How Far Back Does Divorce Discovery Go?

There is no specific time limit on discovery, but what you request should be relevant to your divorce. Only marital assets are divided in a divorce case; typically, these are only assets obtained during the marriage.

Property or assets that one spouse owned separately before the marriage are usually not marital assets, and seeking information about them is not relevant in most cases.

Your attorney may be able to argue that pre-marriage documents are relevant in a few situations, but most of the time, you will stick to records from during the period of your marriage.

The other thing to remember is that older records may not exist. Banks and financial institutions usually don’t keep records longer than seven years, and the IRS only recommends keeping tax records for at least three years in most cases (six or seven in some less common situations).

So while you can request older documents, your spouse or a financial institution may respond that they no longer have these. Unless you can prove the other party is lying, there isn’t much you can do if a reasonable record-keeping period has passed.

How Does the Discovery Process in a Divorce Work?

The discovery process varies depending on the circumstances. If you have many assets, it will be a more involved process than if you have few or no assets. There are generally three different levels of discovery that may be used depending on the situation:

No Discovery

If there are no marital assets or debts, discovery is unnecessary. This may be the case for brief marriages (New Mexico does not recognize annulments), marriages where no assets or debts were ever accumulated, or when both parties are already aware of all assets or debts.

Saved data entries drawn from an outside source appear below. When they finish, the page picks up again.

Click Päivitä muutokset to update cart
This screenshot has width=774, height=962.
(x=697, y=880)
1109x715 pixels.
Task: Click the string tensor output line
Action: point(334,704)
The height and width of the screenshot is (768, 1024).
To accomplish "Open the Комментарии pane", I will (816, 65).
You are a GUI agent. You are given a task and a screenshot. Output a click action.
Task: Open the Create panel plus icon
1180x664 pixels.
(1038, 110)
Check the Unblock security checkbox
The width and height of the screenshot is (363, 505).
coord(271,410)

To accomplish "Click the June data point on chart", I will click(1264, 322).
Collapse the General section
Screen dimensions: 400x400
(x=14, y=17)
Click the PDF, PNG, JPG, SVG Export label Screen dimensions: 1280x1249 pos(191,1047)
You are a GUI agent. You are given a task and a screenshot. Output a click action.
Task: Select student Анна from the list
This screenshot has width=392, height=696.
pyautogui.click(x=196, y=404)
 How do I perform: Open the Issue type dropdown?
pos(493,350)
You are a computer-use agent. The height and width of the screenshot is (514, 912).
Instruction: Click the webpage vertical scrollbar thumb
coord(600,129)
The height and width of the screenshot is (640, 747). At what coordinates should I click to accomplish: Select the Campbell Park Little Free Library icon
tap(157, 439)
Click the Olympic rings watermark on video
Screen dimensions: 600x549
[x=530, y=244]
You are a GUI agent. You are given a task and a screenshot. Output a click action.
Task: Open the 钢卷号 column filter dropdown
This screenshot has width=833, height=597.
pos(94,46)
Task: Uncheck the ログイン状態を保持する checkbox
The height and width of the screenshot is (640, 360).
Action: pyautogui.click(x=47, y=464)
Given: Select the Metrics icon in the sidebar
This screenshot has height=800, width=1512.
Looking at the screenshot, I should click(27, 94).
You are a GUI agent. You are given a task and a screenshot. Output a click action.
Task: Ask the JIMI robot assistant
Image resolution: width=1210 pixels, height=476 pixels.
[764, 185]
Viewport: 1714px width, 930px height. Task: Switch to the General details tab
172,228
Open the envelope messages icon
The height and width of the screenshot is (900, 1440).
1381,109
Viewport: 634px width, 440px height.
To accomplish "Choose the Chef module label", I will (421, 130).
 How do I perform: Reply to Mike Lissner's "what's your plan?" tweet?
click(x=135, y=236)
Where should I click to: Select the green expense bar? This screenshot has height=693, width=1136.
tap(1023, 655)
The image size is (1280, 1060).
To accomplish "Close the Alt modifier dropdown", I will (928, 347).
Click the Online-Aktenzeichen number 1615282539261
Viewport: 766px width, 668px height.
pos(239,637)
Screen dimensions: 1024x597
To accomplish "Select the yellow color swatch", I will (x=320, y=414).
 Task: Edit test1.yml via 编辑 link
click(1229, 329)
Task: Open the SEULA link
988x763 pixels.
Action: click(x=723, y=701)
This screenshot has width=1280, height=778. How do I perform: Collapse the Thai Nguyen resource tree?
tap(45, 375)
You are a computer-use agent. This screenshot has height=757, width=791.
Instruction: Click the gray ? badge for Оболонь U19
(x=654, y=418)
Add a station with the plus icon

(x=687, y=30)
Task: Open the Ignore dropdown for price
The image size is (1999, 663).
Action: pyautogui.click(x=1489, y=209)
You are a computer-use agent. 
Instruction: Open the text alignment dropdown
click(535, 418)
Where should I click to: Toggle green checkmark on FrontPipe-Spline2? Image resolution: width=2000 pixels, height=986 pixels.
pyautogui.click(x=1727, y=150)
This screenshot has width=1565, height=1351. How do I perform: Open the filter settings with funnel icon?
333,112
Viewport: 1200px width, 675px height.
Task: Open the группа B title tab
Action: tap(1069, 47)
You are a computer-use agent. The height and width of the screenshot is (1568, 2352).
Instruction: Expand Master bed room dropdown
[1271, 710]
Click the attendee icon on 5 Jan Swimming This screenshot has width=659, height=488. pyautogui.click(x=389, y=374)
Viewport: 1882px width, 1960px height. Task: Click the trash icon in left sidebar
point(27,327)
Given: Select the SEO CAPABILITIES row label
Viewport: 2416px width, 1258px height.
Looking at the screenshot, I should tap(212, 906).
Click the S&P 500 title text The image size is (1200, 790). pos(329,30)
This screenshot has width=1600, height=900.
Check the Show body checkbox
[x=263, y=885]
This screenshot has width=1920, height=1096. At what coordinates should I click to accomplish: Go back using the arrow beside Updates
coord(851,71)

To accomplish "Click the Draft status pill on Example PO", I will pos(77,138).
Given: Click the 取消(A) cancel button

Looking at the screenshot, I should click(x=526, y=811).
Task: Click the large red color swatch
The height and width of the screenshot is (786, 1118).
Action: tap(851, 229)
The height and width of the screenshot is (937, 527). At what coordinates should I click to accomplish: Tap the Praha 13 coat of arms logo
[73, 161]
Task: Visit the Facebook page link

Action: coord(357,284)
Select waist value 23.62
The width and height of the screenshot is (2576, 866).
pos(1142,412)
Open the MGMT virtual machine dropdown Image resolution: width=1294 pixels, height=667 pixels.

Additionally, if the couple can agree on a plan to share assets and liabilities, they may not need to go through the discovery process.

Informal Discovery

Informal discovery is a good option for marriages with limited assets and debts, such as short marriages or those with only a few simple assets.

Generally, the informal discovery process begins with one party’s attorney requesting financial documents from the other instead of sending a formal legal document through the court system.

This allows both spouses to get a complete financial picture before working out how to split assets or requesting a specific distribution from the court.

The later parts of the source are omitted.